Recently, Lim and associates [20] described positive PLC results to be useful independent of the overall stage and, in particular, the nodal status. They recommended that cytologic results of pleural and peritoneal washing should be considered separately from the classification of isolated tumor cells and micrometastases [20]. PLC might, therefore, need to be incorporated for pathologic staging of NSCLCs. Although our study provided evidence that PLC is a prognostic indicator, this was not independent of postoperative pathologic factors; therefore, a positive PLC result alone does not contraindicate surgical resection.
Kondo and associates [11] earlier revealed a correlation between positive PLC and visceral pleural involvement. The rates for positive cytologic findings in our series also demonstrated statistically significant variation with reference to pleural invasion. As confirmed here for the p2 and p3 groups, the rates for distant metastasis were higher with positive PLC compared with pleural recurrence. The number of PLC-positive patients was small in the p0 and p1 groups, but 13 of the 17 had hilar or mediastinal nodal metastases, or both, and this could clearly impact survival.
In patients with stage I disease, including groups without lymph node metastasis or any pleural invasion, positive PLC results were associated with a higher pleural recurrence rate and a significantly poorer 5-year survival. This may therefore indicate a pre-stage of carcinomatous pleuritis, even with a stage I status [11, 18, 28]. There is still some controversy whether radical surgery is warranted based solely on positive PLC findings in stage I disease [11]; however, recent reports concerning small groups showed a better prognosis with use of intrapleural cisplatin after lung resection [27, 30]. Unfortunately, the phase III trial of intraoperative intrapleural hypotonic cisplatin treatment conducted by the Japanese Clinical Oncology Group had to be prematurely terminated because of the slow registration pace [27]. The number of patients enrolled in this randomized trial was small, but intraoperative intrapleural hypotonic cisplatin treatment was found to effectively suppress the appearance of carcinomatous pleuritis in resected patients with positive PLC findings [27].

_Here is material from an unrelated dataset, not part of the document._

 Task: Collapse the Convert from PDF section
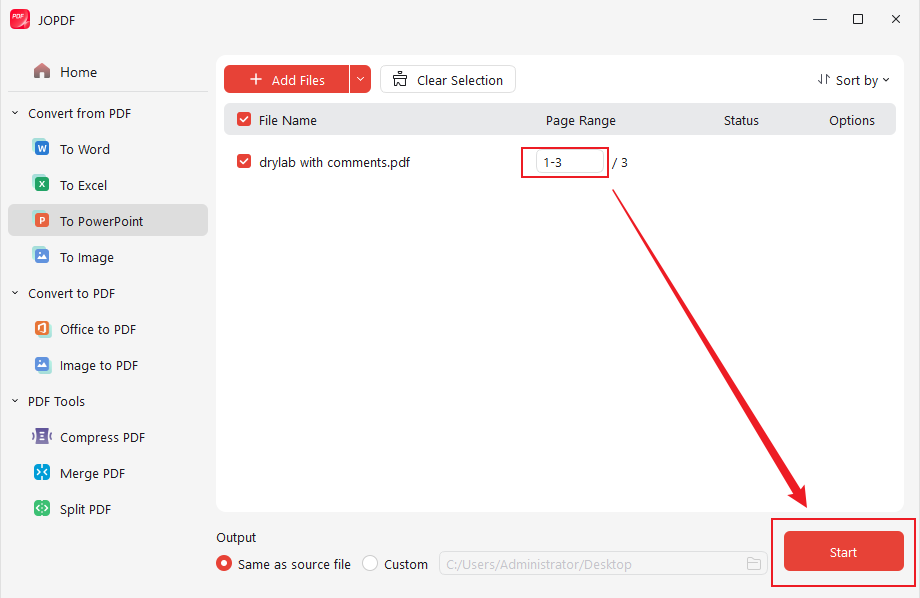[x=14, y=113]
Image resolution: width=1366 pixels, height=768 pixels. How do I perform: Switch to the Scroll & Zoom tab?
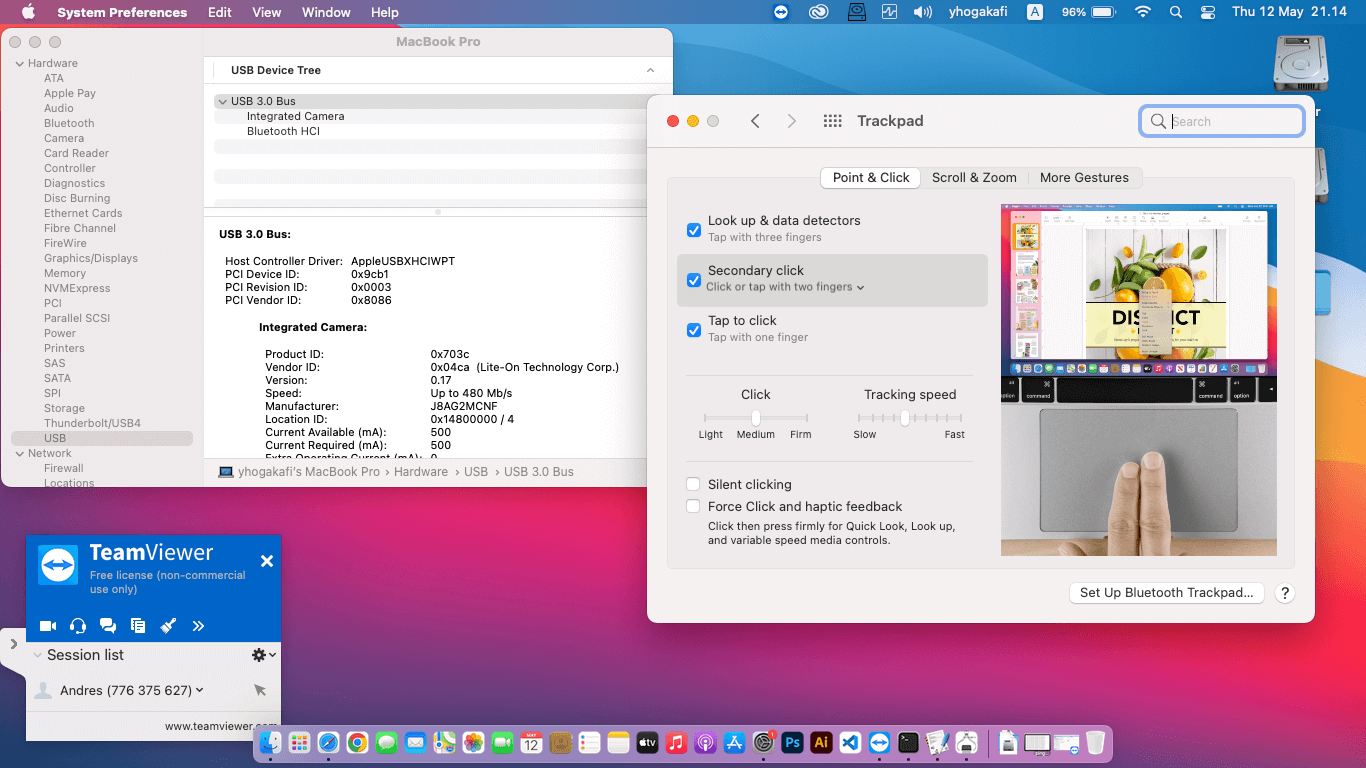pyautogui.click(x=974, y=178)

In our series, only 2 of 21 patients with adjuvant therapy, including hypotonic cisplatin or distilled water infusion into the pleural space, showed pleural recurrence; however, we found no difference in the 5-year survival rates between the groups with or without such adjuvant therapy. Although consistent benefit for adjuvant chemotherapy to patients with surgically resected stage IB to II NSCLCs has been reported [31], the management of patients with resected stage III disease remains unclear [31]. Our results indicate that curative resection, followed by intrapleural adjuvant therapy, may contribute only to avoidance of pleural recurrence; therefore, other systemic adjuvant therapies could be necessary for improvement of prognosis with positive PLC disease.
In conclusion, although the numbers of patients with positive PLC results were limited, as in many other studies on this topic [11, 20, 21], our results confirm that PLC findings are distinct prognostic factors for early-stage lung cancers in particular. We thus suggest that cytologic examination of PLC should be performed routinely, even for patients with early stage NSCLCs, before beginning curative resection. Further studies of individual patient data, meta-analyses of published trials, examination of relapse patterns, and assessment of intraoperative or postoperative adjuvant therapy (cf. multi-institutional trials such as CALGB 159902 and ACOSOG Z0040) are clearly warranted.